Not every Southeast Asian economy has a similar savings surplus/deficit profile or trajectory, so the opportunities raised by the weaker dollar and relaxation of cross-border finance flows are not shared equally.

Indonesia and Malaysia are the economies most obviously exposed to the change in the international financial environment, since both countries are approaching the inflection points in the balance of private sector savings and deficits.  For Indonesia, it seems possible that the improvement seen in 1Q’s trade position will allow the private sector to break into savings surplus for the first time since 2012. Indonesia has been running a savings deficit since 2012, which peaked at 2.7% in mid-2013, but which had recovered to a deficit of just 0.7% of GDP by end-2015 and may well have broken into surplus during 1Q16.

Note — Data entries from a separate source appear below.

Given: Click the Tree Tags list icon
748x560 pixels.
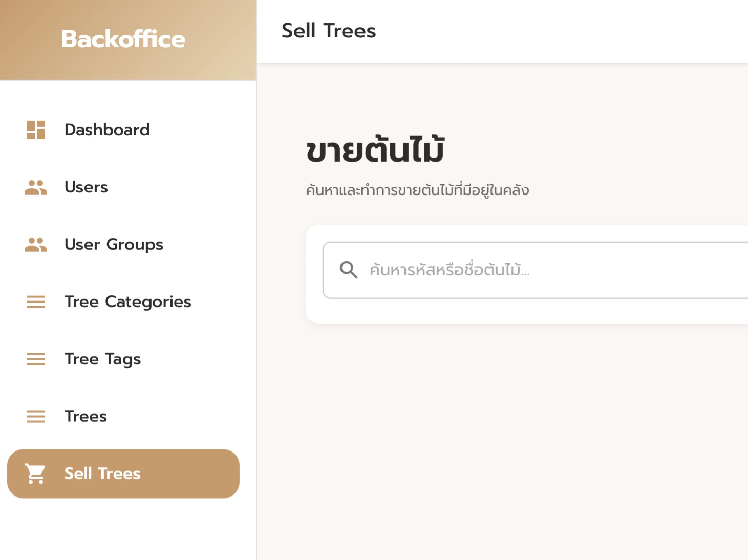Looking at the screenshot, I should (36, 359).
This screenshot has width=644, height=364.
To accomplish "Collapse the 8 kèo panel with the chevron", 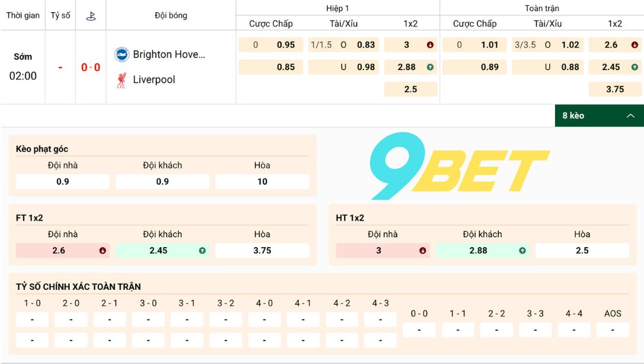I will tap(630, 116).
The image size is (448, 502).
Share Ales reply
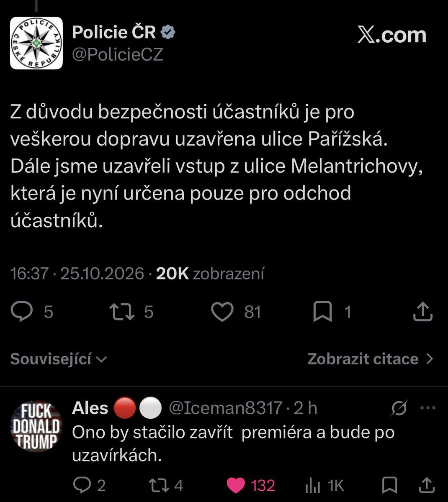point(427,485)
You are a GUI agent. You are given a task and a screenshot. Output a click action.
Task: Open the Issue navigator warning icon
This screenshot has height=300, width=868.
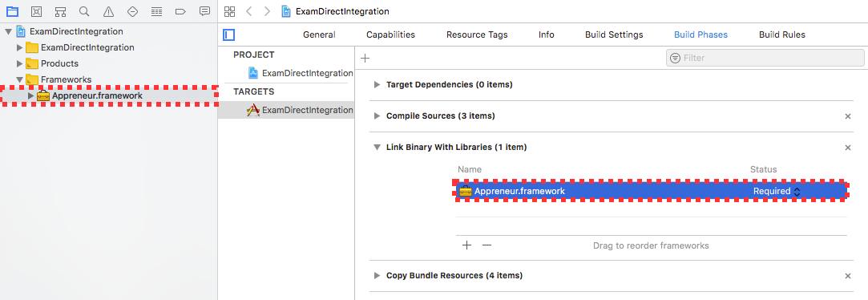point(108,11)
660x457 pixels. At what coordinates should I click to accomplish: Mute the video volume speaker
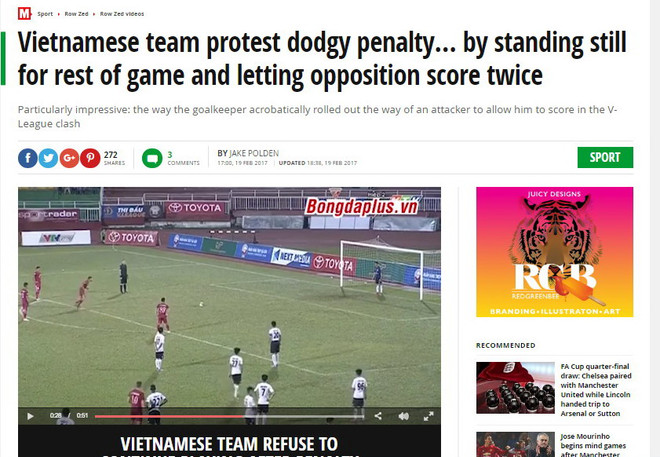[x=403, y=416]
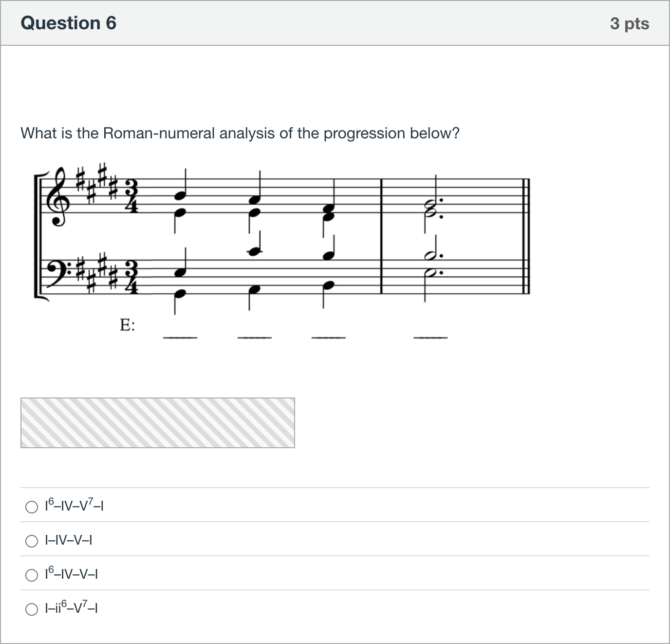Click the final double barline
The height and width of the screenshot is (644, 670).
point(526,236)
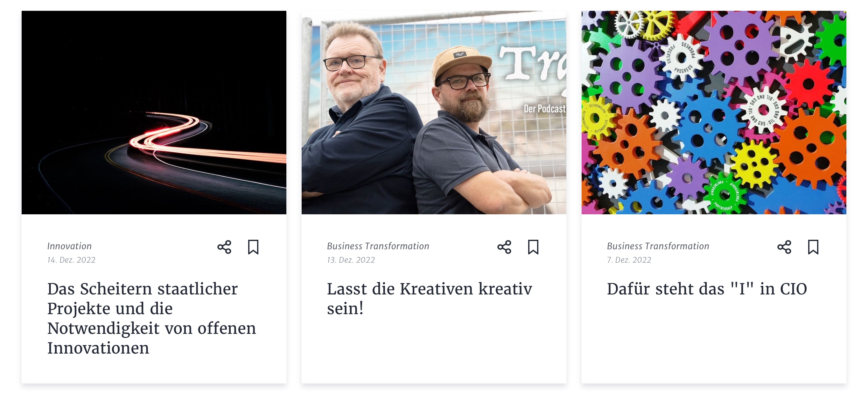Select Business Transformation above 7. Dez. 2022

(x=658, y=246)

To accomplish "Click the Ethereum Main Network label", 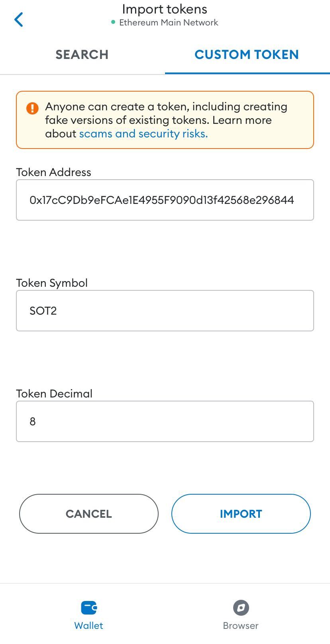I will [x=169, y=23].
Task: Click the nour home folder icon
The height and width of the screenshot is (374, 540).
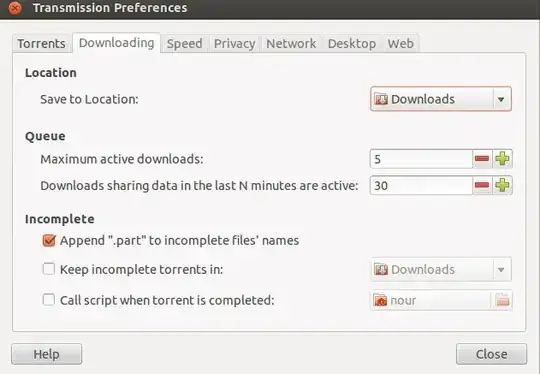Action: [380, 300]
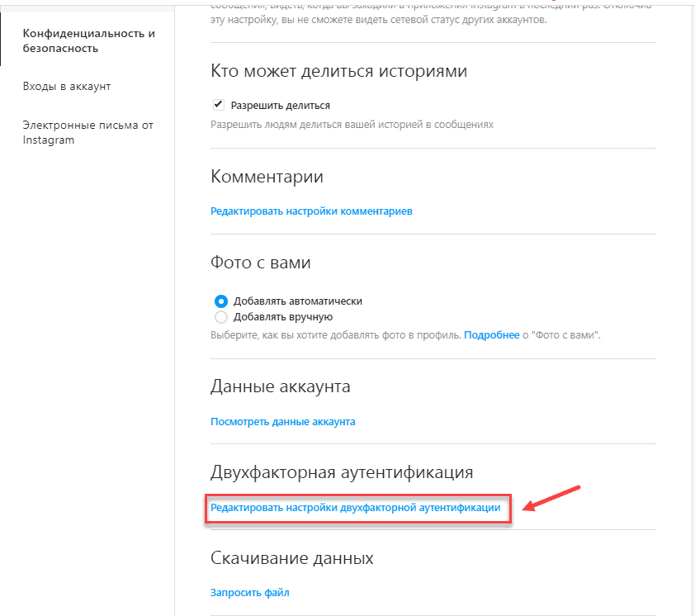695x616 pixels.
Task: Open the "Конфиденциальность и безопасность" sidebar section
Action: (x=89, y=40)
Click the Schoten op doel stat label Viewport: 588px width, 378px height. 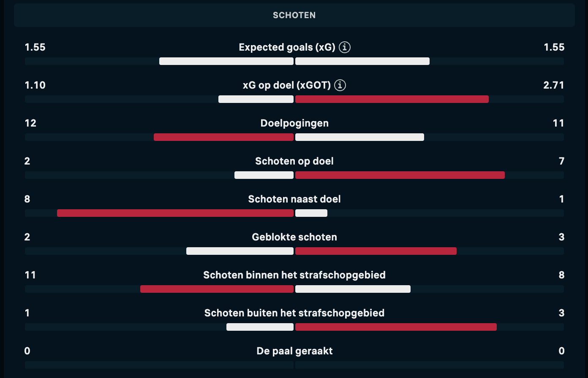tap(294, 161)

It has been a slow and frustrating process getting to this inflection point. But if it occurs, it will mean that Indonesia’s private sector is no longer fundamentally seeking cashflow from the financial sector in order to maintain its current levels of consumption and investment, but rather that those consumption and investment choices are sufficiently modest to allow for net savings/profits which the financial sector needs to redeploy into public sector or foreign assets.  This domestically-generated financial tailwind is likely to be strengthened by any relaxation in cross-border financing conditions.

Malaysia potentially represents the opposite situation: the country has been gradually working its way through a savings surplus which peaked at 16.6% of GDP in mid-2009 to just 2.7% in 2015.  Stabilization of this negative trend has seemed possible on three occasions, but in each case the negative trend has resumed. What a relaxation of international financing conditions would offer Malaysia is a softer landing if the private sector does eventually lapse into savings deficit.

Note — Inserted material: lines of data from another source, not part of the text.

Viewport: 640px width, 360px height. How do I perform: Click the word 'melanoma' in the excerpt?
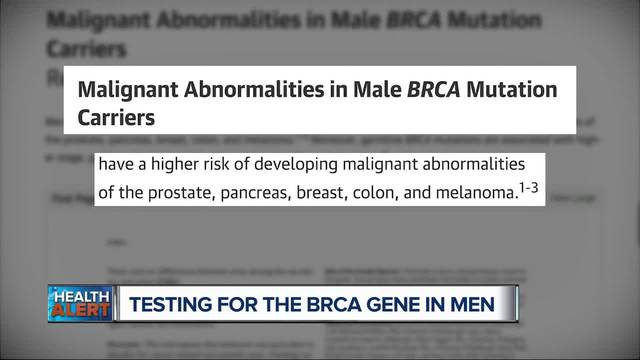click(x=476, y=193)
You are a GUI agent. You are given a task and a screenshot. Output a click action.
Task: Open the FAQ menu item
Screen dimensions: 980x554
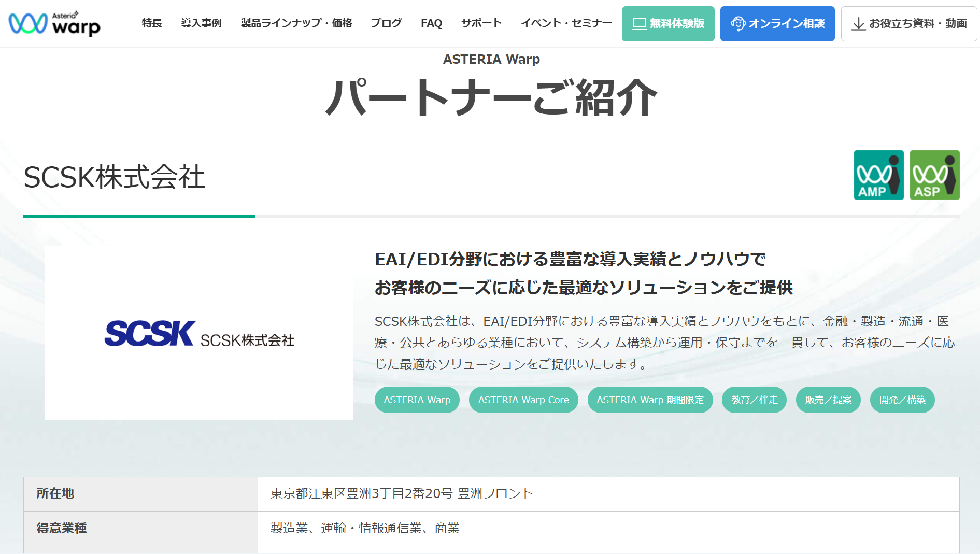[x=431, y=23]
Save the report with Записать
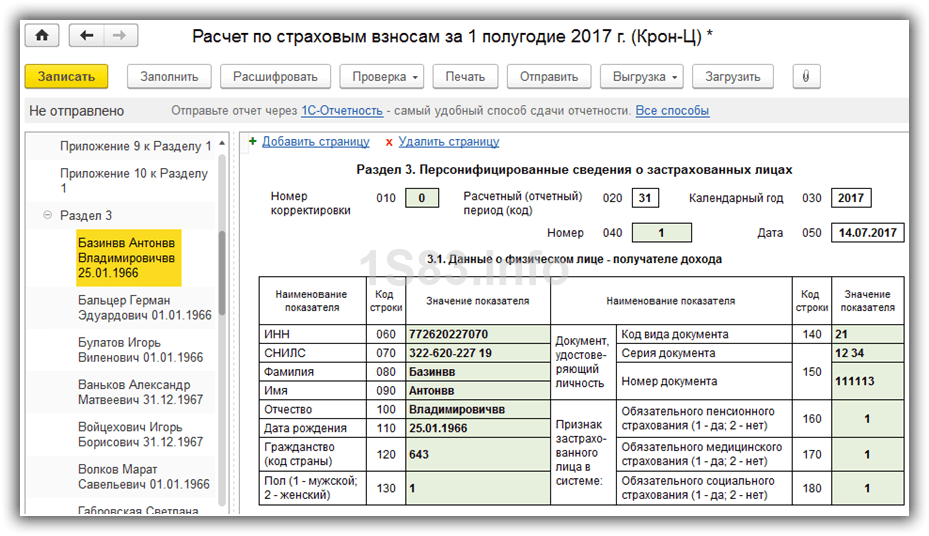 tap(66, 76)
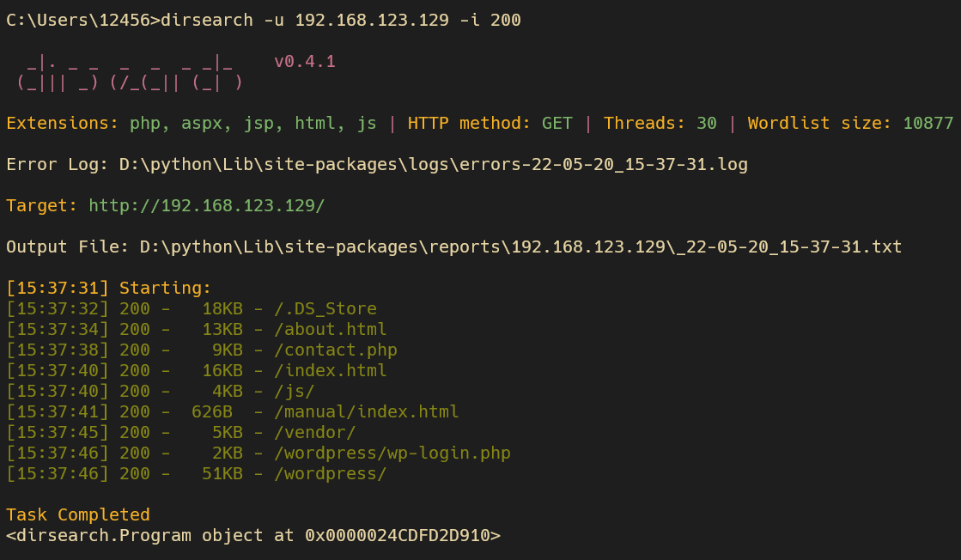Select the /index.html 16KB result
Screen dimensions: 961x560
tap(196, 370)
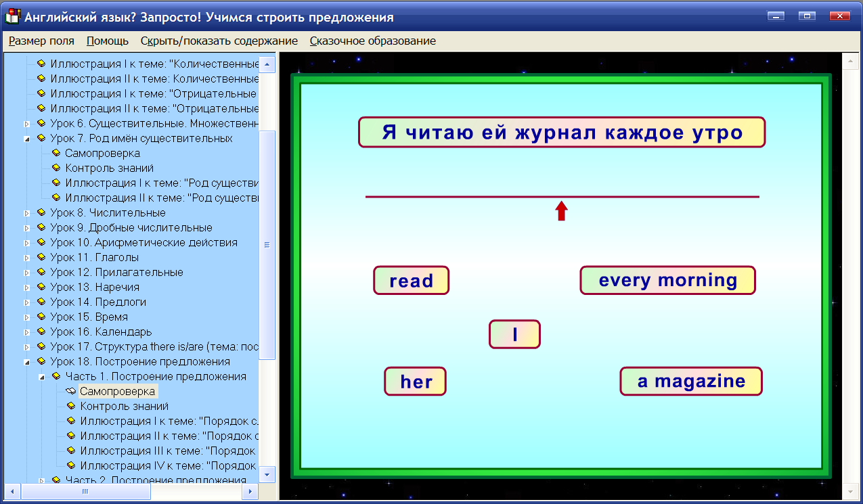This screenshot has height=504, width=863.
Task: Click the icon beside "Урок 16. Календарь"
Action: coord(41,331)
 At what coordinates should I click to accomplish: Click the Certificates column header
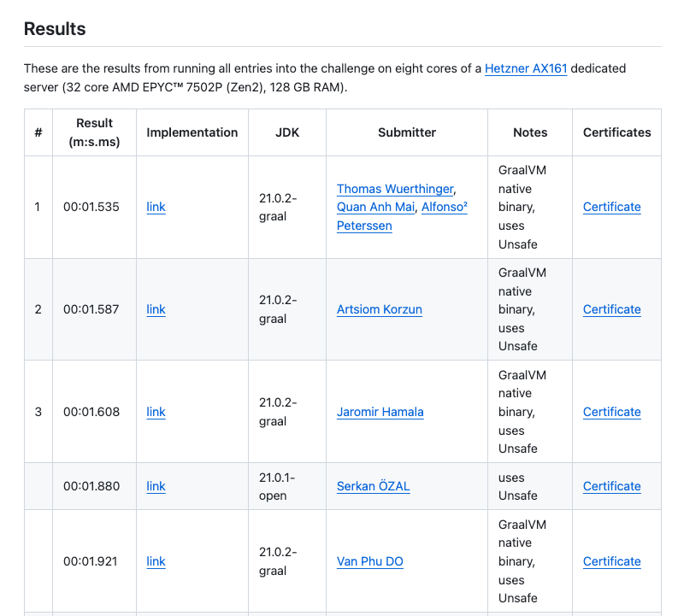616,132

By contrast, Singapore and Thailand already run such huge private sector savings surpluses that their domestic financial conditions are unlikely to be constrained by internal cashflow issues in the first place. So for both Singapore and Thailand the relaxation in cross-border financing conditions is unlikely to have a significant impact on domestic economic or financial activity. Singapore has run a massive savings surplus for as long as anyone has been counting, and by end-2015 it was running at 18.8% of GDP.  Thailand, meanwhile, has recovered from a marginal deficit in mid-2013 to a surplus equivalent to 11.1% of GDP by end-2015. This dramatic build-up really took off  after the military coup of mid-2014, suggesting it is the result of a rise in precautionary saving responding to political uncertainty.  If so, the savings surplus is likely to be maintained, and act primarily as a damper on domestic demand.

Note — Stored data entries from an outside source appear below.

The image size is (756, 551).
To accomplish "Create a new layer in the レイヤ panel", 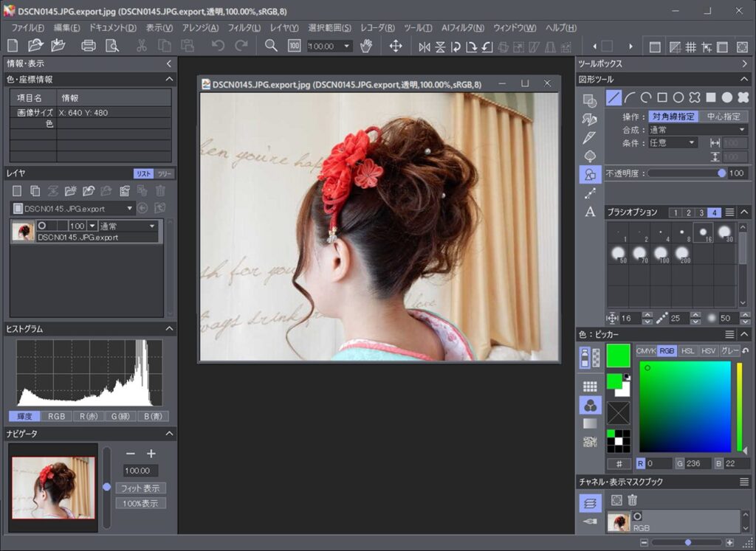I will (x=16, y=190).
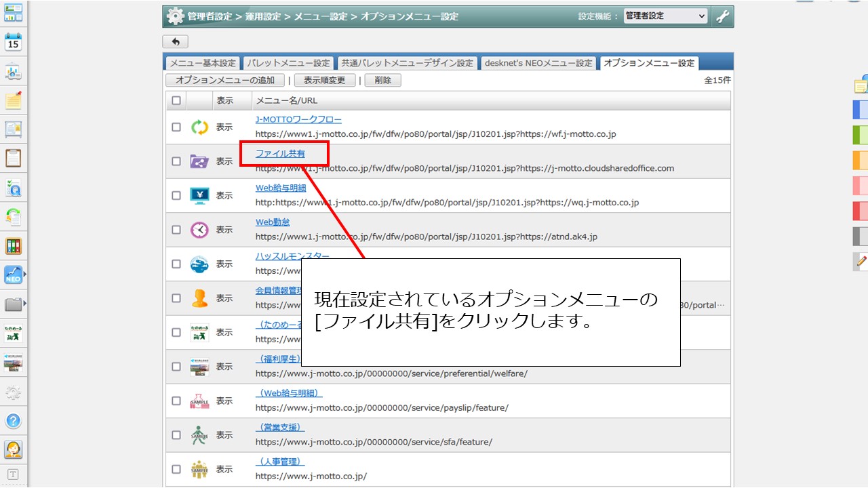Image resolution: width=868 pixels, height=488 pixels.
Task: Switch to the メニュー基本設定 tab
Action: tap(203, 63)
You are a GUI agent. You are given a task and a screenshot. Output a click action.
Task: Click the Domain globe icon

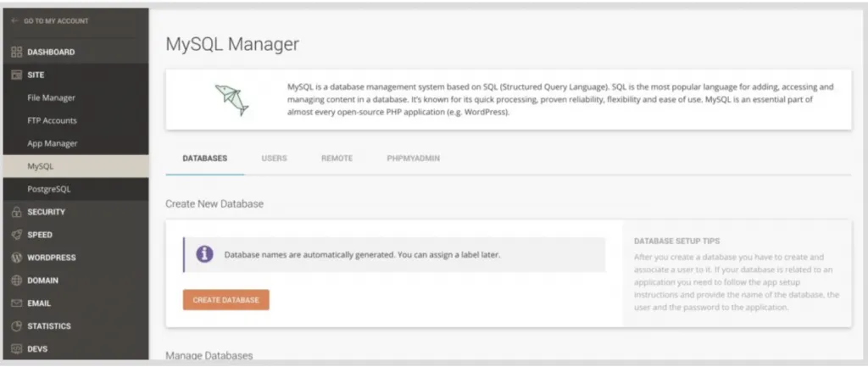click(x=17, y=281)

What binds Singapore, Thailand, Indonesia and Malaysia together in this analysis is that domestic private savings surpluses or deficits trends are already in place which will tend to be the decisive influence, with a significant relaxation of cross-border financing availability offering only to qualify those conditions, rather than to supersede them.  Counter-intuitively, it is those economies in which currently the private sector savings surplus/deficit situation or trend puts no clear pressure on domestic financial activity, or offers no obvious new opportunity, that the impact of improved cross-border financing conditions is likely to have a more decisive directional influence. Two economies which come into this category are the Philippines and (outside Southeast Asia) India. 

Philippines has a surplus of 3.8%: this ratio has been falling gently since 2013, but may now be stabilizing or even growing once again.   This week, India announced its 4Q current account balance showed a deficit of US$7.07bn or 1.1% of GDP (the trade deficit narrowed US$3.4bn qoq to $34bn, whilst the surplus of invisibles rose US$0.2bn to $18.1bn), which in turn suggests India is running a private sector savings surplus of a steady 2.5% of GDP.  In neither case does movement of the ratio present any immediate difficulties or offer any significant opportunities; in both cases, therefore,  the absence of such immediate prompts means any improvement in international financing conditions are likely to be felt more obviously.